**Set exercise**
Recast the data from the line that contains "You are a computer-use agent. Image" to the line that contains "pos(170,141)" as a Markdown table with the columns Row and Line. Include both end lines, omit blank lines, and put a running row number in Row and the line's text in Line.
## start Records for this exercise
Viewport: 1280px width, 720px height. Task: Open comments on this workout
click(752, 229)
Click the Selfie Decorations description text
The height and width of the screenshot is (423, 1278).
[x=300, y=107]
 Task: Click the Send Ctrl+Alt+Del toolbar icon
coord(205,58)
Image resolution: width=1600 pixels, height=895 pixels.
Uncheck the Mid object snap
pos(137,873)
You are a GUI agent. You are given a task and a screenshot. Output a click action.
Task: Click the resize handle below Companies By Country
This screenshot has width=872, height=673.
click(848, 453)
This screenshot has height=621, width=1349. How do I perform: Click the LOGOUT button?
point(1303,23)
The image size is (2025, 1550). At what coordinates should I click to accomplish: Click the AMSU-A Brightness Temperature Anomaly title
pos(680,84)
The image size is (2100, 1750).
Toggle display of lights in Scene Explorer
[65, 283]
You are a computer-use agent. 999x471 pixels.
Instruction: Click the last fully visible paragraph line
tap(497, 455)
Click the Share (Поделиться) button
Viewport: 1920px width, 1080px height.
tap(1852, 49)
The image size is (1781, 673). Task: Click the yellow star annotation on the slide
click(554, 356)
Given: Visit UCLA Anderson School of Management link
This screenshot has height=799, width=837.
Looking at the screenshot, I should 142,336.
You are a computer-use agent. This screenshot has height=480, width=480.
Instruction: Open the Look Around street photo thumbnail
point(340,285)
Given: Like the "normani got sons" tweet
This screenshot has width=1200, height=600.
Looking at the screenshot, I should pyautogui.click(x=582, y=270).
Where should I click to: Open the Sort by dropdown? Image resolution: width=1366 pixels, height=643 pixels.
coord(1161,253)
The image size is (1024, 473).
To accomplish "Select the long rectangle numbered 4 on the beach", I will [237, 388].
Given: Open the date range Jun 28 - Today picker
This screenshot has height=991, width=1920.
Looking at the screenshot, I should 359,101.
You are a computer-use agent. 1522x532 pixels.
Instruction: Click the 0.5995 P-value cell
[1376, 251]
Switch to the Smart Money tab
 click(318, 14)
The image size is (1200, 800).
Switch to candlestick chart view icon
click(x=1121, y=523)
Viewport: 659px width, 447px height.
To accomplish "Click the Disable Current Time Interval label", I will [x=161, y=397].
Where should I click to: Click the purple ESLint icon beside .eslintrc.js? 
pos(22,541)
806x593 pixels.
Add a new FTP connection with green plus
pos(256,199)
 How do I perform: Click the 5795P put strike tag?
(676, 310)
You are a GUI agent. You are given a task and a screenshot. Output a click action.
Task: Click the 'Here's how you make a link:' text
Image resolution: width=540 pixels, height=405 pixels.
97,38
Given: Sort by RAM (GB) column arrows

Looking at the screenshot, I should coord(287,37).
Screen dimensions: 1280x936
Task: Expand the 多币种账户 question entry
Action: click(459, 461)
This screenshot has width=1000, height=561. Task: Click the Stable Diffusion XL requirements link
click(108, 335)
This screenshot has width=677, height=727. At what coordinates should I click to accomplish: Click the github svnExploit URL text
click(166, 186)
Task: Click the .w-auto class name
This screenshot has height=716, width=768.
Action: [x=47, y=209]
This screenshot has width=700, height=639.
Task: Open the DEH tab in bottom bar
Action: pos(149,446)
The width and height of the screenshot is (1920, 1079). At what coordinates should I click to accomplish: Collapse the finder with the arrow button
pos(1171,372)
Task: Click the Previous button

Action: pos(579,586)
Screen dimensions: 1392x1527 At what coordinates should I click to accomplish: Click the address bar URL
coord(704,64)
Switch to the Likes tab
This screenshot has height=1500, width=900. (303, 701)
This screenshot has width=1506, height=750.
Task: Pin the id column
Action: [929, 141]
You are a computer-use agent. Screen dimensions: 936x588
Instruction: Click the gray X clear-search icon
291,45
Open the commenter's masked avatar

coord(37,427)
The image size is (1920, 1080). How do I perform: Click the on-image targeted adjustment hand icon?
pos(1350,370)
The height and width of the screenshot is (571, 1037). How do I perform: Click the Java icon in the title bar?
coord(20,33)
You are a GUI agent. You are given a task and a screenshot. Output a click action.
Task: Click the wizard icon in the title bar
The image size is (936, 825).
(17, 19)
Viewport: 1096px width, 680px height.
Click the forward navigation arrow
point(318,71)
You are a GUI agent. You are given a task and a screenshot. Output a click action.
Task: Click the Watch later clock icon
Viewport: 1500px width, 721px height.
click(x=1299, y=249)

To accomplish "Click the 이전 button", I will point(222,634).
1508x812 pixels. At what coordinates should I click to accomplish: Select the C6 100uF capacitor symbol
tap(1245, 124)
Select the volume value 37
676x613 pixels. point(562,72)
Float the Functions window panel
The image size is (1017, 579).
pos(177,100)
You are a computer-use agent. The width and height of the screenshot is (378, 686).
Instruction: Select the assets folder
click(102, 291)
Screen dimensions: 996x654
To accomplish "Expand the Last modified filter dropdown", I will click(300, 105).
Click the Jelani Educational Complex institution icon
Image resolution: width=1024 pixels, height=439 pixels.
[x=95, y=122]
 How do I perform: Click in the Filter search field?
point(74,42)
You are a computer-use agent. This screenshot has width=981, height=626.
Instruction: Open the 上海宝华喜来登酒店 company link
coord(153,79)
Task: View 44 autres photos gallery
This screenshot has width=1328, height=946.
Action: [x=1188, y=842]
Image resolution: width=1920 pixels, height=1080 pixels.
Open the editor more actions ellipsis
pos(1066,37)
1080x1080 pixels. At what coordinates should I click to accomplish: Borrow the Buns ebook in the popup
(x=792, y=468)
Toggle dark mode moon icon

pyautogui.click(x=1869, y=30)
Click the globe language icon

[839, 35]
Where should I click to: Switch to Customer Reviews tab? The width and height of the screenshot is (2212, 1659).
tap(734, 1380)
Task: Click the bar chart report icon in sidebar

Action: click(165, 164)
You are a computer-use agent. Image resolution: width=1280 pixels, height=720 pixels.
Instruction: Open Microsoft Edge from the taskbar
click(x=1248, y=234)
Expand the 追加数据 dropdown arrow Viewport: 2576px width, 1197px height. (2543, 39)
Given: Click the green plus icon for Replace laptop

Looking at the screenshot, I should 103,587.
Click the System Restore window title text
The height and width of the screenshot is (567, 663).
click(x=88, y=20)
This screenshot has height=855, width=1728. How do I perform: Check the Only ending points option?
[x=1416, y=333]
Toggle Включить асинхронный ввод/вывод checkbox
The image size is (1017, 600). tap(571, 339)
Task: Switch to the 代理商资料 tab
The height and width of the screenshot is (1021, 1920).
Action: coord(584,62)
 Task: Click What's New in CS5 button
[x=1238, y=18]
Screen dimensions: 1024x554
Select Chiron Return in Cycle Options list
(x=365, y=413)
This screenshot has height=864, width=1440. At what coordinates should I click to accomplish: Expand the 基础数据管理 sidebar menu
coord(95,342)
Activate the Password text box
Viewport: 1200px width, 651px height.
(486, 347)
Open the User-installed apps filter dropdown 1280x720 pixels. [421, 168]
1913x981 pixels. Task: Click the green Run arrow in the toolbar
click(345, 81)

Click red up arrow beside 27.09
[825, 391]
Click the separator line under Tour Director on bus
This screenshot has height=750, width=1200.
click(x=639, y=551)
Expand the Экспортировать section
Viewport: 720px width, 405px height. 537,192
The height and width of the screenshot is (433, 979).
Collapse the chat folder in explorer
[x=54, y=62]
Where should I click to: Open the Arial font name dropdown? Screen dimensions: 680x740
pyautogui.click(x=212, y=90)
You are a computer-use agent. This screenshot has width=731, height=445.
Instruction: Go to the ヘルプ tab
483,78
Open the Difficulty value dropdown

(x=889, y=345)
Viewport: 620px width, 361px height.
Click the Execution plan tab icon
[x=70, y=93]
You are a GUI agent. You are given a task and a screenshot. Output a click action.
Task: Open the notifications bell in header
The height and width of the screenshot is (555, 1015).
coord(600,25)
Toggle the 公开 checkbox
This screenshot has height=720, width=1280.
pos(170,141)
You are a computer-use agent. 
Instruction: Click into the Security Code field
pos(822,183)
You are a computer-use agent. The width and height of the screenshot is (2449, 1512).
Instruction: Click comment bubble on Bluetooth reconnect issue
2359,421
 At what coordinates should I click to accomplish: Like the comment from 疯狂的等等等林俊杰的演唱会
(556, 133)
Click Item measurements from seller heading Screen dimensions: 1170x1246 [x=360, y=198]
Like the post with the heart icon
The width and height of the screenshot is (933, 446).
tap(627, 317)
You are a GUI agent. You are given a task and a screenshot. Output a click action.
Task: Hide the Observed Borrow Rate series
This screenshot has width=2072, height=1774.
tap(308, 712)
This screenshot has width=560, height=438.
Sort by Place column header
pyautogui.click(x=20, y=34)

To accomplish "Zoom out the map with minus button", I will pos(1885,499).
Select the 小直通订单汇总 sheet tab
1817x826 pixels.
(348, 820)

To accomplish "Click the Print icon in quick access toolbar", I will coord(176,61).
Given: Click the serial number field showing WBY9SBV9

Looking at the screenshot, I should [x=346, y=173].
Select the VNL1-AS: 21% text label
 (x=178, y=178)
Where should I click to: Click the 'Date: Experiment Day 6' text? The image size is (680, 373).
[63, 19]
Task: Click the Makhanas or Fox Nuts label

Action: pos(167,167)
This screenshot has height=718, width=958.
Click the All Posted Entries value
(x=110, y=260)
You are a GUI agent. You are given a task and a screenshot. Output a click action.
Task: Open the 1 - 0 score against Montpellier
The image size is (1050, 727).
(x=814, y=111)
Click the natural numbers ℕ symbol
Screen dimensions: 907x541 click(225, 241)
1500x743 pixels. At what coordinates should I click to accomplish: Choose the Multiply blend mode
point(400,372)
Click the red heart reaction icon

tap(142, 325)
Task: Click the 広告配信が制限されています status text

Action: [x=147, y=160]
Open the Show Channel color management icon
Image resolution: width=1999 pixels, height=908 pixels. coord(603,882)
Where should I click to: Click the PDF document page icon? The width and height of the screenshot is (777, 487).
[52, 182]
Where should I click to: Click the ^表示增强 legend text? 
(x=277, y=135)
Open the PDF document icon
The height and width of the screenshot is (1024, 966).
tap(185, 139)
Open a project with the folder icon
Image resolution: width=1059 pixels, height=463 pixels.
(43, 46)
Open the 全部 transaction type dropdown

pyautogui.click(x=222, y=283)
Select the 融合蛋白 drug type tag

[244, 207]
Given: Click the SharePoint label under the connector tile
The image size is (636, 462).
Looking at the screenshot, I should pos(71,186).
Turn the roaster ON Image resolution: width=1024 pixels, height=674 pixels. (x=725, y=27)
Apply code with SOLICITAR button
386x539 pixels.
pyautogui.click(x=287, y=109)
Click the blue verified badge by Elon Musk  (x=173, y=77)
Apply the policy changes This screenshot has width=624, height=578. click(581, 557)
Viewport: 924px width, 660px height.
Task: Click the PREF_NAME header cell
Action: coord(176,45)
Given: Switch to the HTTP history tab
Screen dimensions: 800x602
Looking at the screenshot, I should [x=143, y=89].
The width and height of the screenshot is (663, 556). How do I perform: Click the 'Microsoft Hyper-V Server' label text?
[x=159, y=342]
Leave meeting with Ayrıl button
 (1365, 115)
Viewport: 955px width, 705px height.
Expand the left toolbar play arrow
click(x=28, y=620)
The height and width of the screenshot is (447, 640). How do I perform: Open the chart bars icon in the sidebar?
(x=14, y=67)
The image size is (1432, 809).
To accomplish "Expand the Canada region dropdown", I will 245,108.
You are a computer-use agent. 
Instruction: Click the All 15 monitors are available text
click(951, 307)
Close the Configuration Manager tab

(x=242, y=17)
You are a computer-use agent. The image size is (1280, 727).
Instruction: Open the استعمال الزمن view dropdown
## end Records for this exercise
**Completed task**
| Row | Line |
|---|---|
| 1 | You are a computer-use agent. Image resolution: width=1280 pixels, height=720 pixels. |
| 2 | Instruction: Open Microsoft Edge from the taskbar |
| 3 | click(x=1248, y=234) |
| 4 | Expand the 追加数据 dropdown arrow Viewport: 2576px width, 1197px height. (2543, 39) |
| 5 | Given: Click the green plus icon for Replace laptop |
| 6 | Looking at the screenshot, I should 103,587. |
| 7 | Click the System Restore window title text |
| 8 | The height and width of the screenshot is (567, 663). |
| 9 | click(x=88, y=20) |
| 10 | This screenshot has height=855, width=1728. How do I perform: Check the Only ending points option? |
| 11 | [x=1416, y=333] |
| 12 | Toggle Включить асинхронный ввод/вывод checkbox |
| 13 | The image size is (1017, 600). tap(571, 339) |
| 14 | Task: Switch to the 代理商资料 tab |
| 15 | The height and width of the screenshot is (1021, 1920). |
| 16 | Action: coord(584,62) |
| 17 |  Task: Click What's New in CS5 button |
| 18 | [x=1238, y=18] |
| 19 | Screen dimensions: 1024x554 |
| 20 | Select Chiron Return in Cycle Options list |
| 21 | (x=365, y=413) |
| 22 | This screenshot has height=864, width=1440. At what coordinates should I click to accomplish: Expand the 基础数据管理 sidebar menu |
| 23 | coord(95,342) |
| 24 | Activate the Password text box |
| 25 | Viewport: 1200px width, 651px height. |
| 26 | (486, 347) |
| 27 | Open the User-installed apps filter dropdown 1280x720 pixels. [421, 168] |
| 28 | 1913x981 pixels. Task: Click the green Run arrow in the toolbar |
| 29 | click(345, 81) |
| 30 | Click red up arrow beside 27.09 |
| 31 | [825, 391] |
| 32 | Click the separator line under Tour Director on bus |
| 33 | This screenshot has height=750, width=1200. |
| 34 | click(x=639, y=551) |
| 35 | Expand the Экспортировать section |
| 36 | Viewport: 720px width, 405px height. 537,192 |
| 37 | The height and width of the screenshot is (433, 979). |
| 38 | Collapse the chat folder in explorer |
| 39 | [x=54, y=62] |
| 40 | Where should I click to: Open the Arial font name dropdown? Screen dimensions: 680x740 |
| 41 | pyautogui.click(x=212, y=90) |
| 42 | You are a computer-use agent. This screenshot has width=731, height=445. |
| 43 | Instruction: Go to the ヘルプ tab |
| 44 | 483,78 |
| 45 | Open the Difficulty value dropdown |
| 46 | (x=889, y=345) |
| 47 | Viewport: 620px width, 361px height. |
| 48 | Click the Execution plan tab icon |
| 49 | [x=70, y=93] |
| 50 | You are a GUI agent. You are given a task and a screenshot. Output a click action. |
| 51 | Task: Open the notifications bell in header |
| 52 | The height and width of the screenshot is (555, 1015). |
| 53 | coord(600,25) |
| 54 | Toggle the 公开 checkbox |
| 55 | This screenshot has height=720, width=1280. |
| 56 | pos(170,141) |